→ BRIEF: Leaving out the images, repeat all the lines below exactly.

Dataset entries
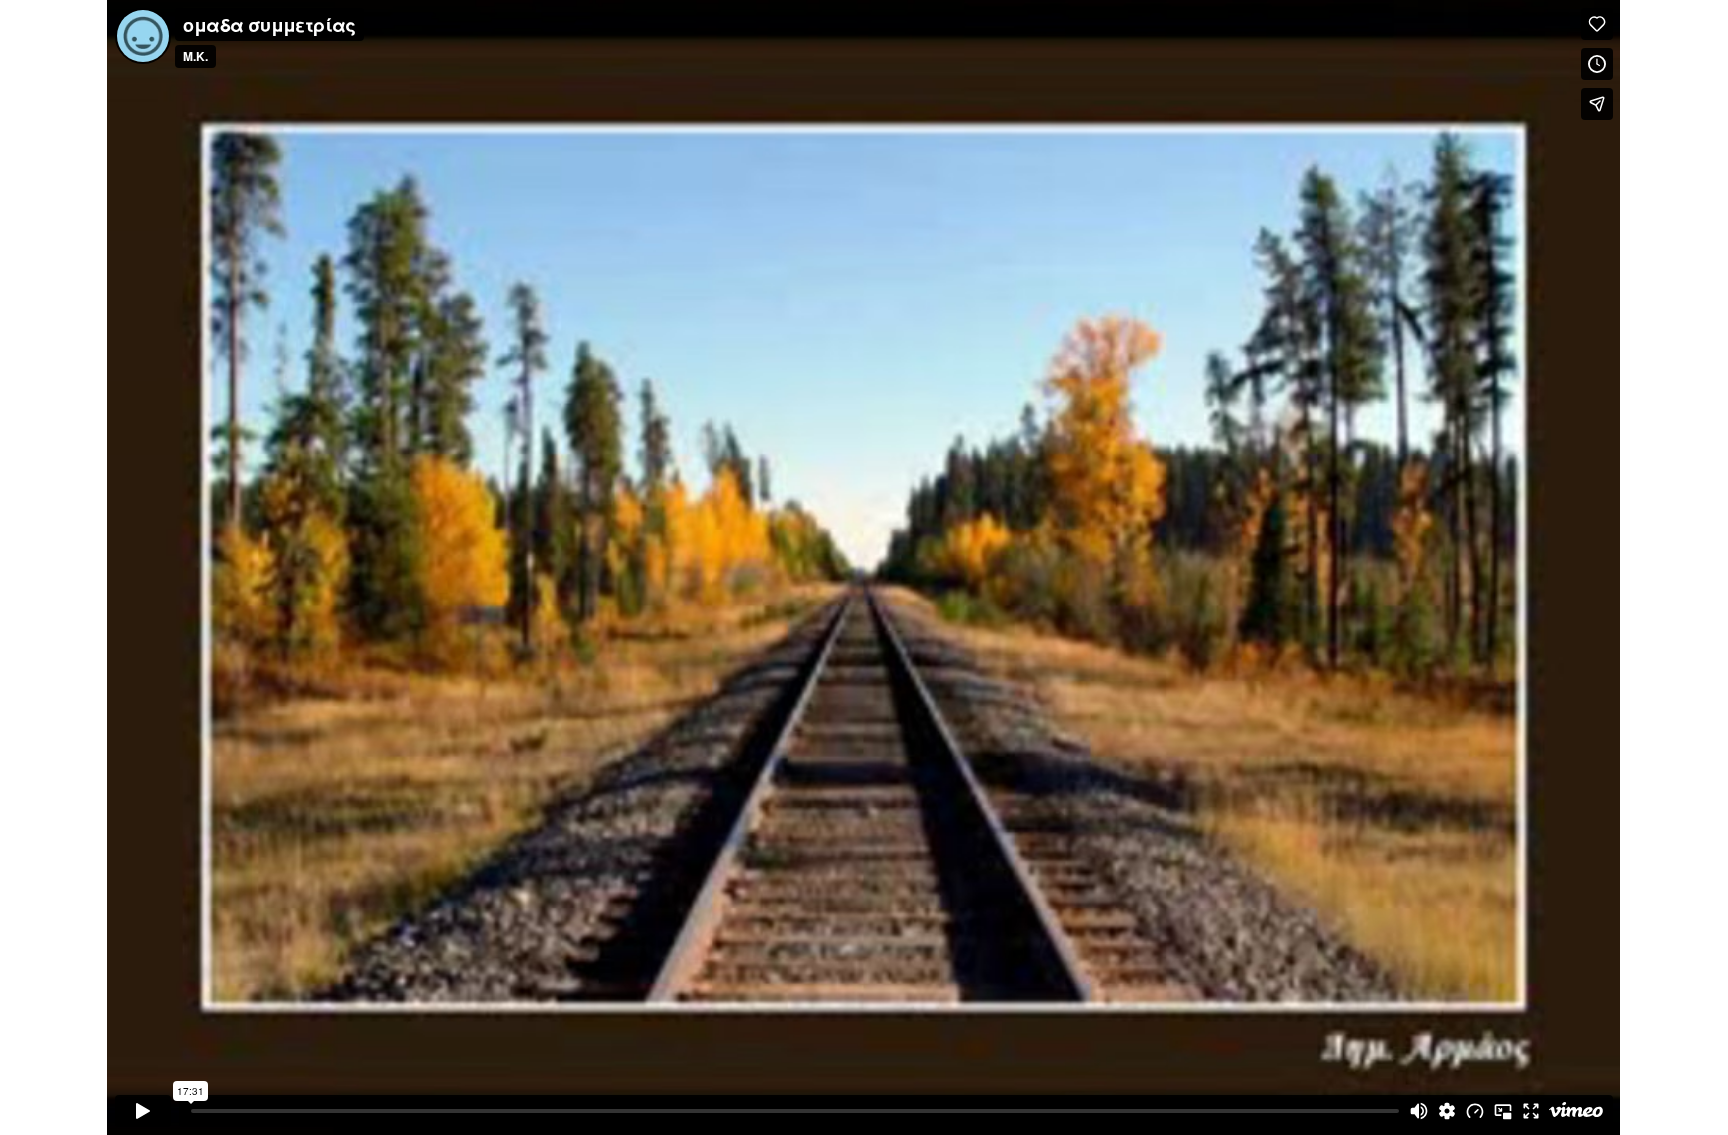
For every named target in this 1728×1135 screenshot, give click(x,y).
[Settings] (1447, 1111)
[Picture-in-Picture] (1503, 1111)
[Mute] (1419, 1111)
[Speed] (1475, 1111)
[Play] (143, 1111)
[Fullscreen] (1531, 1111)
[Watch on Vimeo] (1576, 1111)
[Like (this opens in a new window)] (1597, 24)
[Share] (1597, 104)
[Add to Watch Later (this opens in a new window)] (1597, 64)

→ EXPECTED ANSWER:
For every named target in this 1728×1135 screenshot, give click(x,y).
[Settings] (1447, 1111)
[Picture-in-Picture] (1503, 1111)
[Mute] (1419, 1111)
[Speed] (1475, 1111)
[Play] (143, 1111)
[Fullscreen] (1531, 1111)
[Watch on Vimeo] (1576, 1111)
[Like (this opens in a new window)] (1597, 24)
[Share] (1597, 104)
[Add to Watch Later (this opens in a new window)] (1597, 64)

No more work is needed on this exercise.